13.02.12 / Verfasser: Lars Brechtelsbauer

Regelmäßig kein Anspruch auf Beibehaltung von Tariflohn-anpassungen ohne Tarifbindung

In einem Urteil vom 19.10.2011 hat das Bundesarbeitsgericht letztinstanzlich eine diesbezügliche Klage eines Arbeitnehmers im Baugewerbe abgewiesen. Dort war es so, dass ein Arbeitgeber zunächst, ohne dass eine Tarifbindung bestand, Lohnerhöhungen aus dem einschlägigen Tarifvertrag umsetzte und dies auch durch Aushang den Beschäftigten allgemein mitteilte. Bei der nächsten Tariflohnerhöhung tat er dies dann nicht, woraufhin der Arbeitnehmer klagte. Das Bundesarbeitsgericht stellte hierzu fest, dass ein Anspruch des Mitarbeiters auch auf die weiteren Lohnerhöhungen nicht besteht, da die Tarifverträge weder tarifrechtlich noch durch Inbezugnahme in das Arbeitsverhältnis einbezogen wurden, und auch eine sogenannte betriebliche Übung hierzu nicht anzunehmen ist. Eine betriebliche Übung ist die regelmäßige Wiederholung bestimmter Verhaltensweisen des Arbeitgebers, aus denen die Arbeitnehmer schließen können, dass ihnen eine bestimmte Leistung oder Vergünstigung auf Dauer eingeräumt werden soll.
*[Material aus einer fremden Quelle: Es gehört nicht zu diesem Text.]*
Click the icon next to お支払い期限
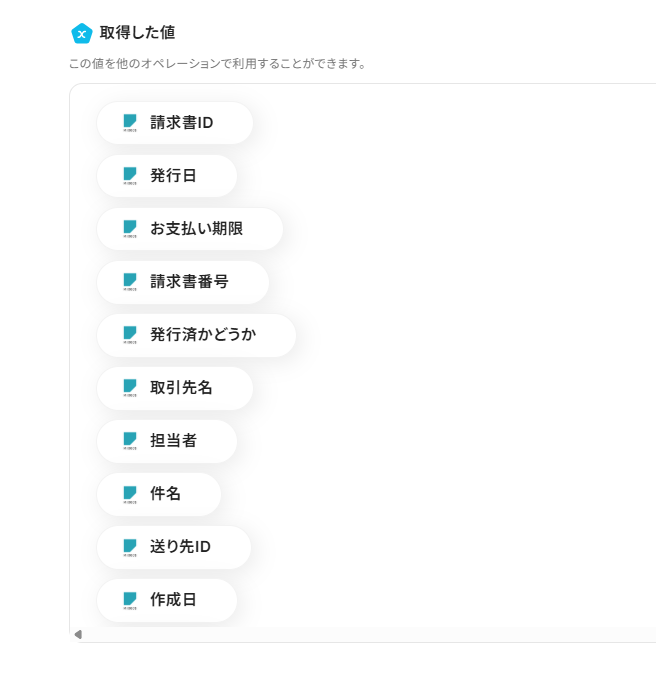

Dies stellt nach der Rechtsprechung des BAG ein Vertragsangebot dar, dass die Arbeitnehmer in der Regel stillschweigend annehmen. Hieraus erwachsen vertragliche Ansprüche auf die üblich gewordenen Leistungen auch für die Zukunft. Entscheidend für die Entstehung eines Anspruchs ist dabei nicht der Verpflichtungswille des Arbeitgebers, sondern wie die Arbeitnehmer die Erklärung oder das Verhalten des Arbeitgebers nach Treu und Glauben verstehen durften.

 

Hinsichtlich Tariferhöhungen führt dann das BAG aus, dass bei einem nicht tarifgebundenen Arbeitgeber hier zusätzliche Anhaltspunkte notwendig sind, dass er weitere Tarifentwicklungen über die einmal durchgeführte Anpassung hinaus auch in Zukunft jeweils bindend auf Dauer übernehmen möchte, da dies eben regelmäßig nicht der Fall ist. Dies schließt das Gericht deshalb, weil die Tatsache, dass er nicht Mitglied eines Arbeitgeberverbandes ist, den entgegenstehenden Willen, eine Tarifbindung einzugehen, zeige. Dies im Gegensatz zur Rechtsprechung zu festen freiwilligen Sonderzahlungen deshalb, weil feste Sonderzahlungen eben fest und damit plan- und vorausschaubar sind, während Tarifanpassungen dynamisch und nicht kalkulierbar.

 

Deshalb müssen neben der tatsächlichen unkommentierten Anpassung der Löhne an Tarife für die Entstehung einer betrieblichen Übung weitere konkrete Anhaltspunkte für einen tatsächlichen Bindungswillen des Arbeitgebers hinzukommen, um hierdurch wirklich einen Anspruch entstehen zu lassen, was im vorliegenden Fall eben nicht der Fall war.

 

Auch nach diesem Urteil kann jedoch eine generelle „Entwarnung“ trotz einer insoweit gefestigten Rechtsprechung des Bundesarbeitsgerichts nicht gegeben werden, da im Einzelfall weitere Äußerungen oder Begleitumstände eben vielleicht doch gefunden oder konstruiert werden können, um den zusätzlich notwendigen Bindungswillen des Arbeitgebers aus Arbeitnehmersicht seitens eines Gerichts dann doch einmal anzunehmen.

Es empfiehlt sich daher bei Lohnerhöhungen, die sich an Tariflöhnen orientieren, einen kurzen Hinweis an die Arbeitnehmer zu machen, dass mit dieser Lohnerhöhung ein Anspruch auf weitere Erhöhungen bei zukünftigen Tarifveränderungen nicht verbunden ist.